* [Data listing]
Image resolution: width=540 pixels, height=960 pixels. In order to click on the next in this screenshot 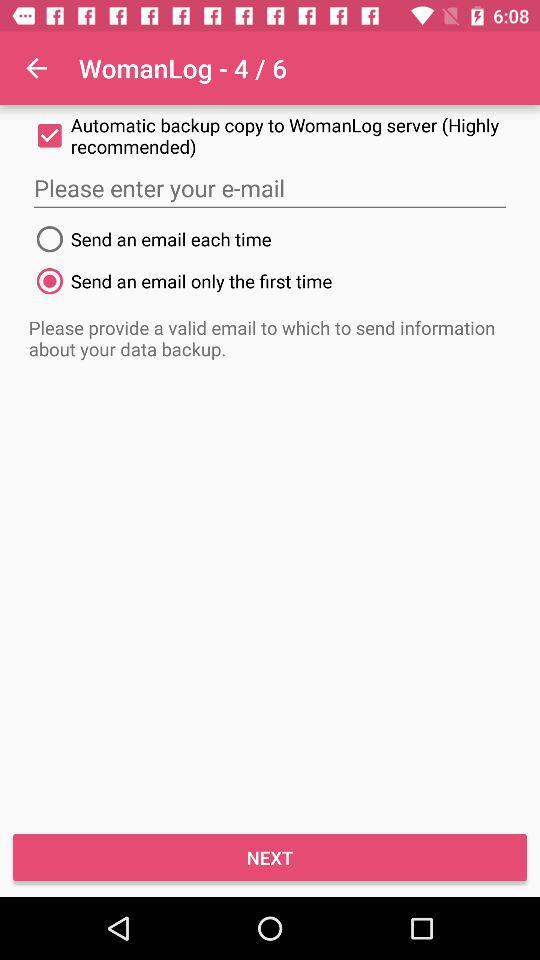, I will do `click(270, 856)`.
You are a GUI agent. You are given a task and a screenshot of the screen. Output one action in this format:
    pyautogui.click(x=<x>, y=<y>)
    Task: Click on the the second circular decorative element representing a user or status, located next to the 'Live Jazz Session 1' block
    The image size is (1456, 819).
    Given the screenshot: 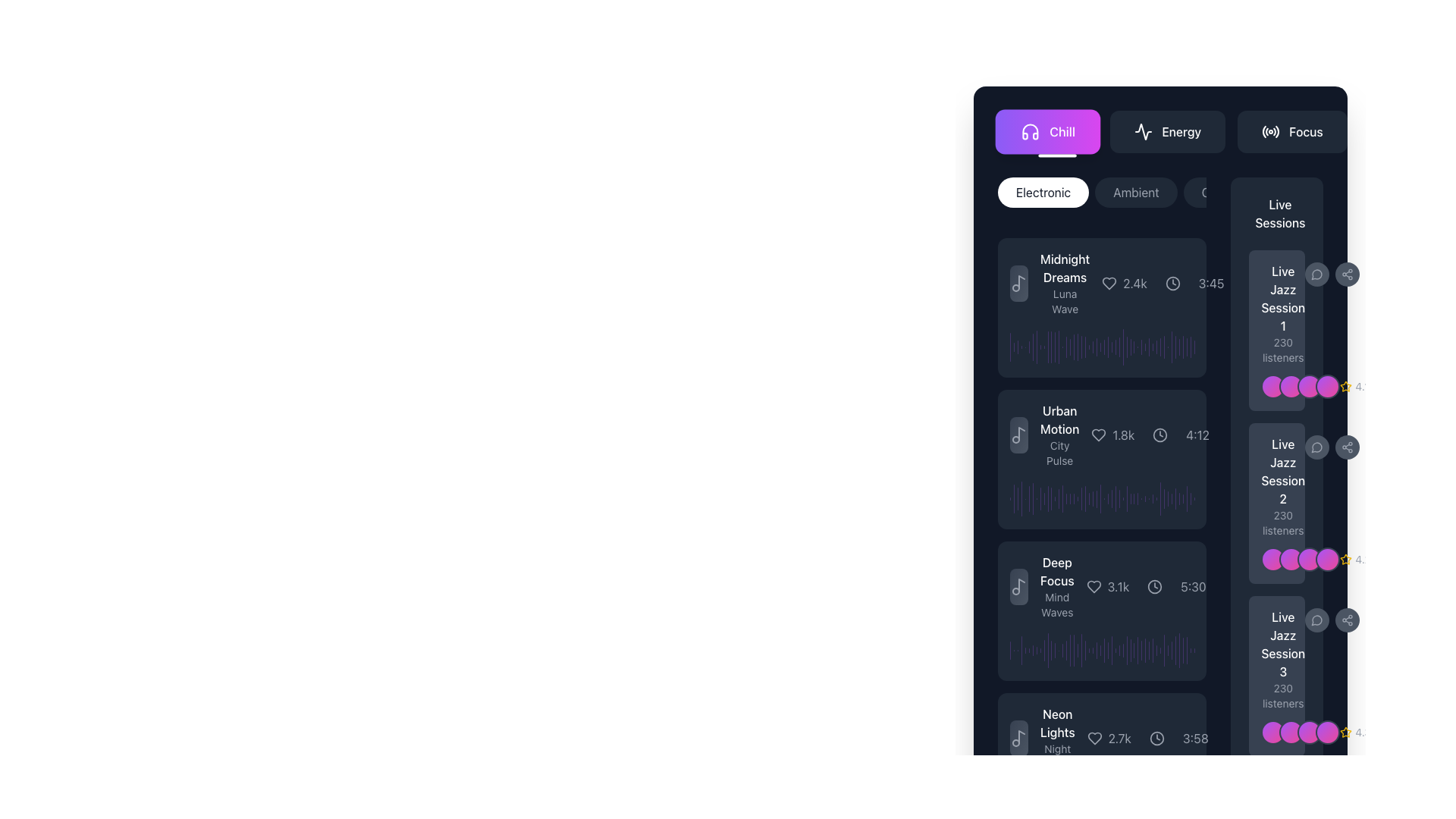 What is the action you would take?
    pyautogui.click(x=1291, y=385)
    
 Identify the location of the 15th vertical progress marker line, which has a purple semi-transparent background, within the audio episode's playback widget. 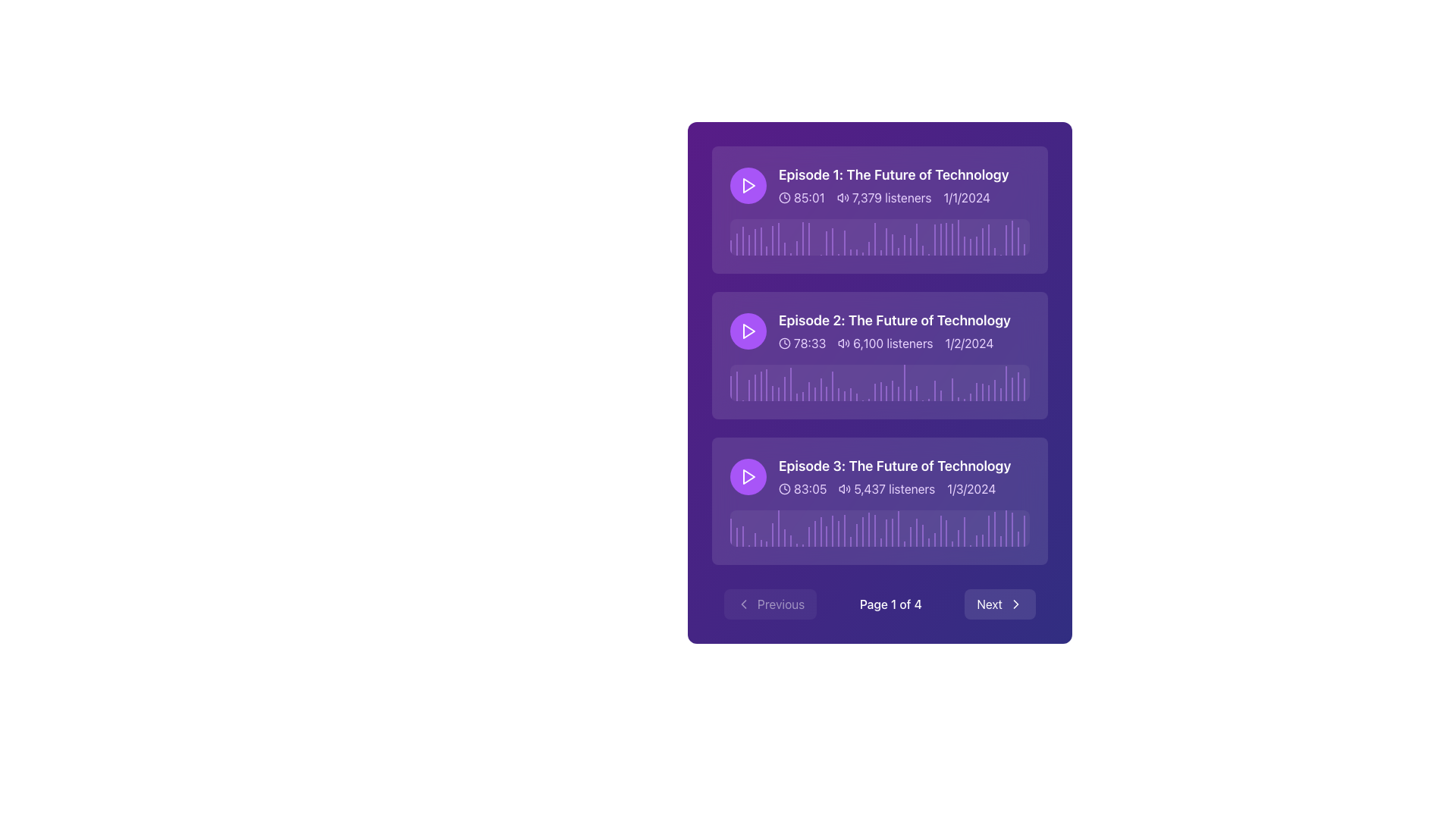
(814, 532).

* [Requirements]
Copy the rows word for word, everything from the line containing "You are a GUI" down to the line containing "The image size is (1456, 819).", with both of those lines included.

* [Response for this exercise]
You are a GUI agent. You are given a task and a screenshot of the screen. Output one action in this format:
    pyautogui.click(x=<x>, y=<y>)
    Task: Click on the the second circular decorative element representing a user or status, located next to the 'Live Jazz Session 1' block
    The image size is (1456, 819).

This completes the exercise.